### Records for the task
──────

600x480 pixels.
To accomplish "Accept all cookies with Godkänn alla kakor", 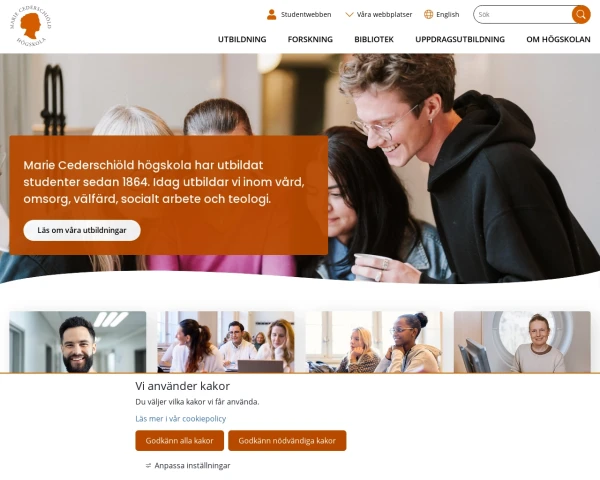I will pos(179,441).
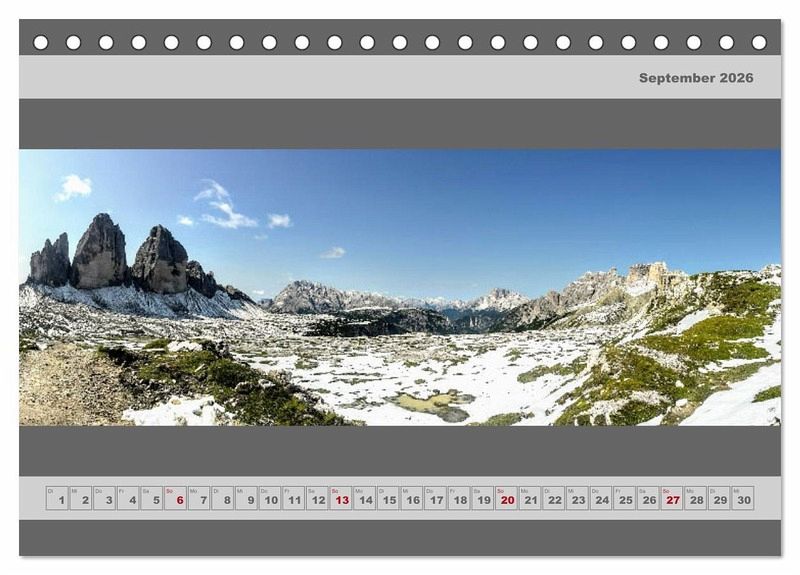Click day 15 in the calendar strip
Screen dimensions: 800x575
[x=388, y=498]
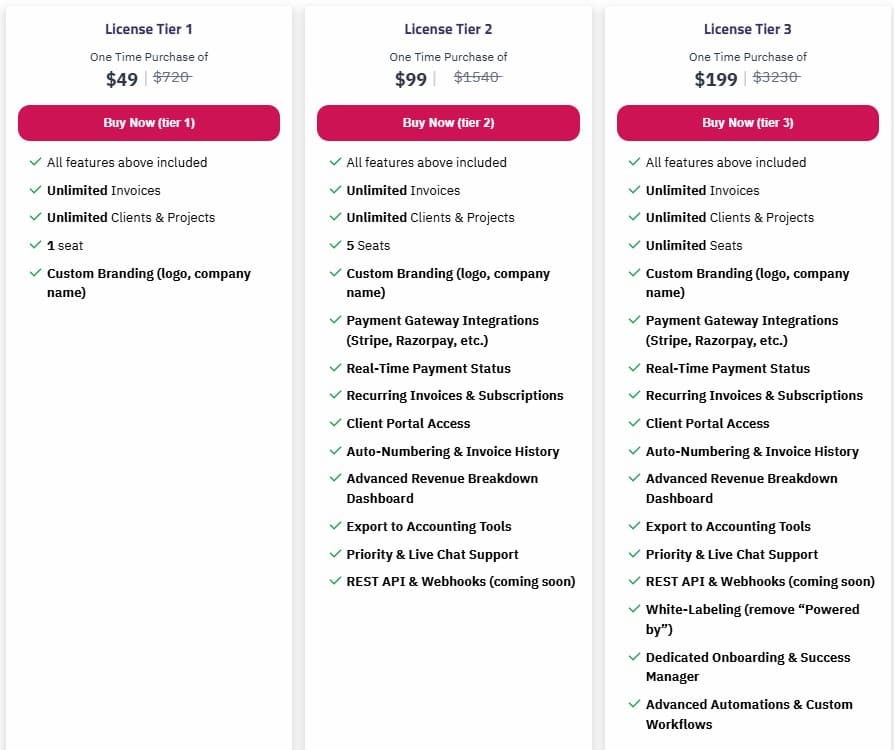The image size is (894, 750).
Task: Click Tier 3's Export to Accounting Tools checkmark
Action: point(635,526)
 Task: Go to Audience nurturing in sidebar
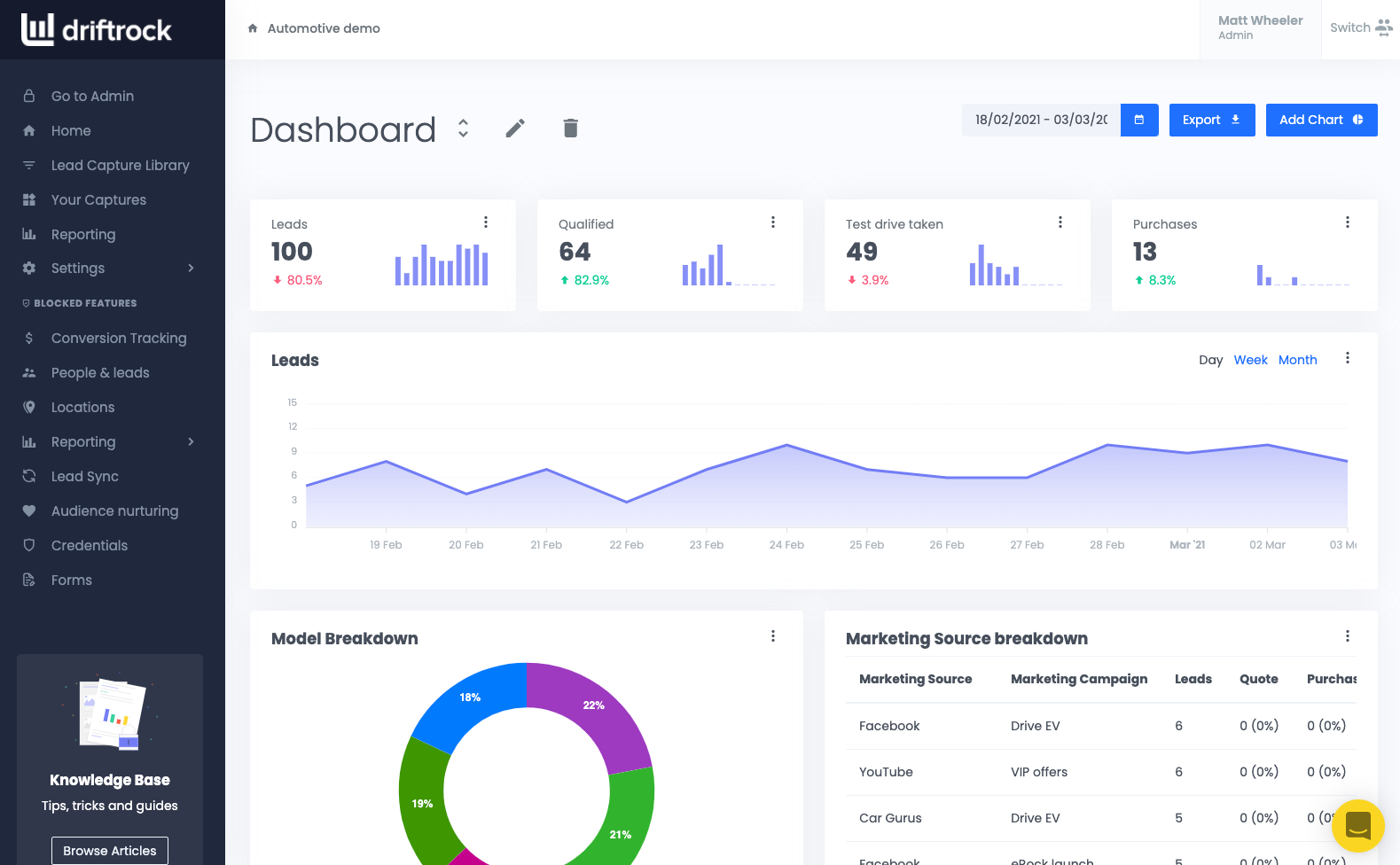pyautogui.click(x=113, y=510)
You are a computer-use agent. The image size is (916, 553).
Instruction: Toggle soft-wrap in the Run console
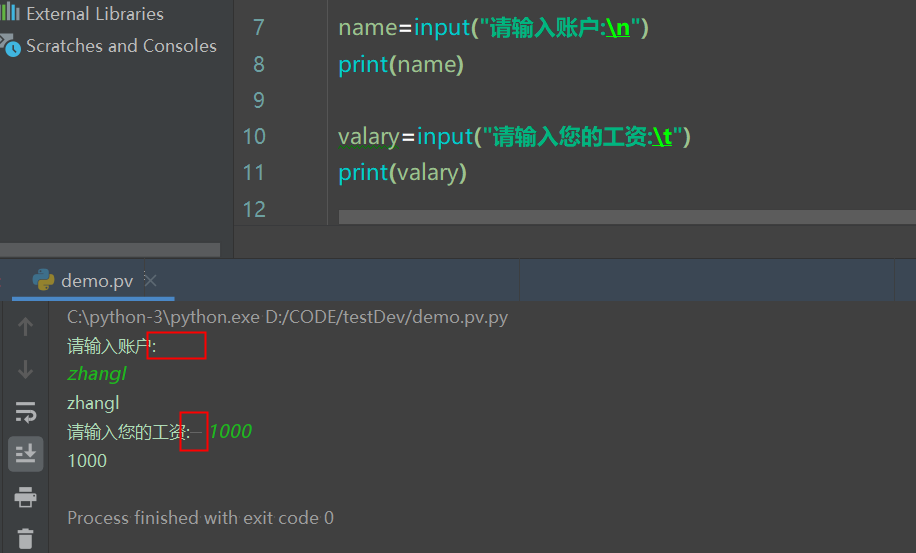pyautogui.click(x=26, y=412)
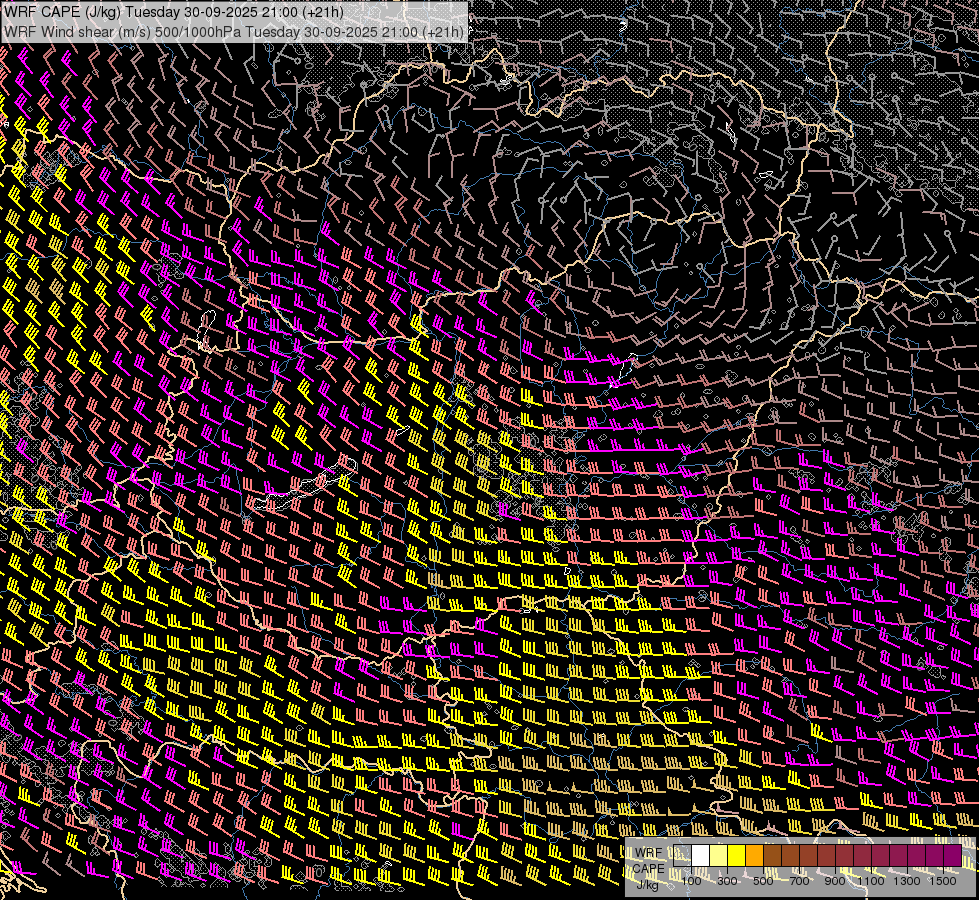Select the 900 label in the legend

pos(835,880)
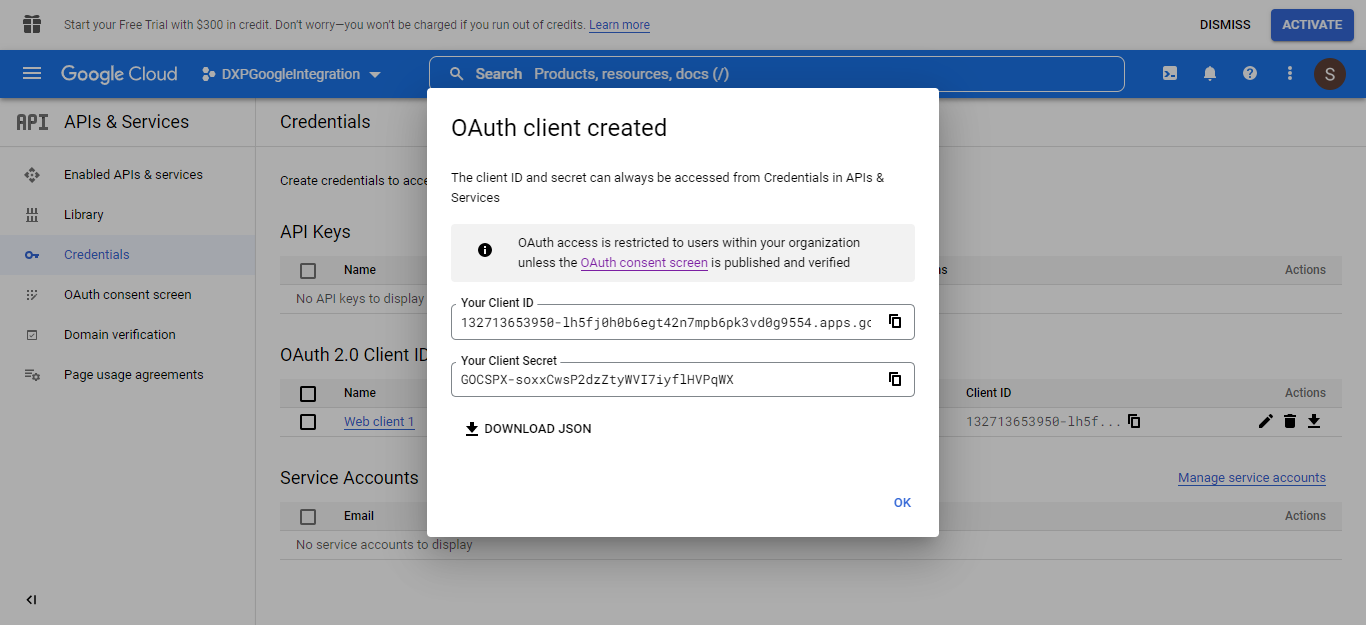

──────

### Your instructions
Pictures aside, reproduce exactly the lines from the one containing "Instruction: Toggle soft-wrap" to the end of the listing above, both ends included.

### Solution
Instruction: Toggle soft-wrap in the Run console
pyautogui.click(x=26, y=412)
Select the 900 label in the legend

pos(835,880)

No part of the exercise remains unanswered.